The volatile turn of the 17th century, riled by the deepening schism between Catholics and Protestants, is the setting for Kerry McCarthy’s magisterial biography of the master musician William Byrd, hailed as the phoenix of his generation, and one of the most beloved composers of Elizabethan England. It was an age of contradictions: a time when Shakespeare wrote Othello, Lear, and Macbeth, when Puritan fervor built new communities in a new land, when possessing a pamphlet of sacred music might condemn you to death.

McCarthy provides a vivid account of the dynamics and changing mores of the era, illustrated by the life of one musician whose extraordinary talent was balanced by a profoundly workaday life. He struggled to pay his bills, quarreled with neighbors, tried to get ahead. He followed politics, and made both sacrifices and compromises around his own Catholicism. As McCarthy portrays the moment, it was a time of exploration, upheaval, and extremism. One could “attend an open scholarly debate and see dissenters burned at the stake, sometimes on the same day.”

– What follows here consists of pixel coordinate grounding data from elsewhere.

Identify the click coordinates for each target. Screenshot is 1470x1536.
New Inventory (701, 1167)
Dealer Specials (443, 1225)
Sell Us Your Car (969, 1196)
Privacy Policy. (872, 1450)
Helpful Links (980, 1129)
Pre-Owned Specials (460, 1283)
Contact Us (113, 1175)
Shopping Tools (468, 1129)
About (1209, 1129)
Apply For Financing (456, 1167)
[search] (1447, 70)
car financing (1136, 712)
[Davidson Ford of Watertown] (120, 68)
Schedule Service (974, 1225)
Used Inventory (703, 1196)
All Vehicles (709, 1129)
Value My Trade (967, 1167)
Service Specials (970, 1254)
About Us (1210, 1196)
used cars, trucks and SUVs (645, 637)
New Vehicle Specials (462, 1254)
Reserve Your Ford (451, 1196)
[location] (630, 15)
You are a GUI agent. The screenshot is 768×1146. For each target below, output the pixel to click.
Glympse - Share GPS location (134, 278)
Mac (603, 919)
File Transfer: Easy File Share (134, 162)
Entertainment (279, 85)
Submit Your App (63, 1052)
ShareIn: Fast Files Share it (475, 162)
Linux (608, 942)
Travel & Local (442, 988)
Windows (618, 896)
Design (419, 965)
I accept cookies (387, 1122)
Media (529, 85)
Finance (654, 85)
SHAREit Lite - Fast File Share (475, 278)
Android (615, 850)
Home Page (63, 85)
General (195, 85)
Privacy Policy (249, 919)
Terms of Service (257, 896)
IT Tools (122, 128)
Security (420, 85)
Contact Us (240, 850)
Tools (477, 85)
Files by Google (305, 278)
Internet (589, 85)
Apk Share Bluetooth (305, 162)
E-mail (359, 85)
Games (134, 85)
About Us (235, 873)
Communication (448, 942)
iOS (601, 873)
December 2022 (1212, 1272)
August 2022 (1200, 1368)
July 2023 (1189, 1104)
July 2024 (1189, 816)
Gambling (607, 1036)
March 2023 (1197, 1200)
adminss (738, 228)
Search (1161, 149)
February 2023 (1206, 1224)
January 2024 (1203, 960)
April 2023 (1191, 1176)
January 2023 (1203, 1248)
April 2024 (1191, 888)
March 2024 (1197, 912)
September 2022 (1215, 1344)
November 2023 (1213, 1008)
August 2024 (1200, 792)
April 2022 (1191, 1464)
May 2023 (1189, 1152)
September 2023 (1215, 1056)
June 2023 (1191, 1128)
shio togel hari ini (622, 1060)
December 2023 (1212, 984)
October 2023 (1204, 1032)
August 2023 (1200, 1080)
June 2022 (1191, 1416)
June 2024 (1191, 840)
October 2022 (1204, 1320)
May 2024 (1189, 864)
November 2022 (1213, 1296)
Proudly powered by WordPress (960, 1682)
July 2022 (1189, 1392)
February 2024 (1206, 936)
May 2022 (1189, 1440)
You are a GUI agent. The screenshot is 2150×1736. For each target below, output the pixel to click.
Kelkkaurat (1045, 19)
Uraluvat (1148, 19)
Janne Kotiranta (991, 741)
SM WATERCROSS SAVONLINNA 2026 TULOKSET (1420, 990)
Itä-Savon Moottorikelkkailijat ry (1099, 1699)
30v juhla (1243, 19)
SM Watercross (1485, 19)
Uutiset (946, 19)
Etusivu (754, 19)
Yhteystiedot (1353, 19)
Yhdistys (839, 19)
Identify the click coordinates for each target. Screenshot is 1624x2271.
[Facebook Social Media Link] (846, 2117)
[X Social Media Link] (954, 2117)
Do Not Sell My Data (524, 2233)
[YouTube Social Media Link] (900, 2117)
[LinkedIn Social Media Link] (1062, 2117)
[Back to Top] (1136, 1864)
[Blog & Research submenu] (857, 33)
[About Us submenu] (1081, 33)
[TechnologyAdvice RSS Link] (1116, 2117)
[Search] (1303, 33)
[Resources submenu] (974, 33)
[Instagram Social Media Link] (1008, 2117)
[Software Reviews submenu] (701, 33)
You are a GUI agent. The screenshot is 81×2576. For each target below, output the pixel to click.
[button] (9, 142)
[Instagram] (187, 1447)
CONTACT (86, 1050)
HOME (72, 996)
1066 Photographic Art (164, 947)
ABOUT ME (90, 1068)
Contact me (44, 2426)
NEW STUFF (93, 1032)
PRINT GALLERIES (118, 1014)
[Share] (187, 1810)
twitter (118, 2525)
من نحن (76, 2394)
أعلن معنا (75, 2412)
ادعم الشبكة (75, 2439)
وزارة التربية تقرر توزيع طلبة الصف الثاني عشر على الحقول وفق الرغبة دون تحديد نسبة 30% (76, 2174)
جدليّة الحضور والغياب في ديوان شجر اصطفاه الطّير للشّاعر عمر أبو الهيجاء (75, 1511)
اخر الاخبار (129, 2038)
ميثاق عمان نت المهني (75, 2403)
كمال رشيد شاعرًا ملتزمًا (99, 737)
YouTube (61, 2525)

McCarthy comes to Byrd as a musician first, and offers the reader thoughtful analyses of the composer’s music, from his earliest popular motets to his secret and sometimes illegal final works. The book includes extensive analysis of the music—a delight for any musician looking for a close reading of Byrd’s masterful scores. However, McCarthy’s approach invites students of history, literature, and culture to the table, even if the reader has little background in musicology. This is fitting. Byrd’s career was a balance of his unquenchable enthusiasm for the music, and the necessity of navigating a complex and changing world. 

William Byrd’s life spanned a period of religious and political volatility. His talent earned leniency that few other subjects might have won at the time. He was lucky he wasn’t condemned for treason—and so are we.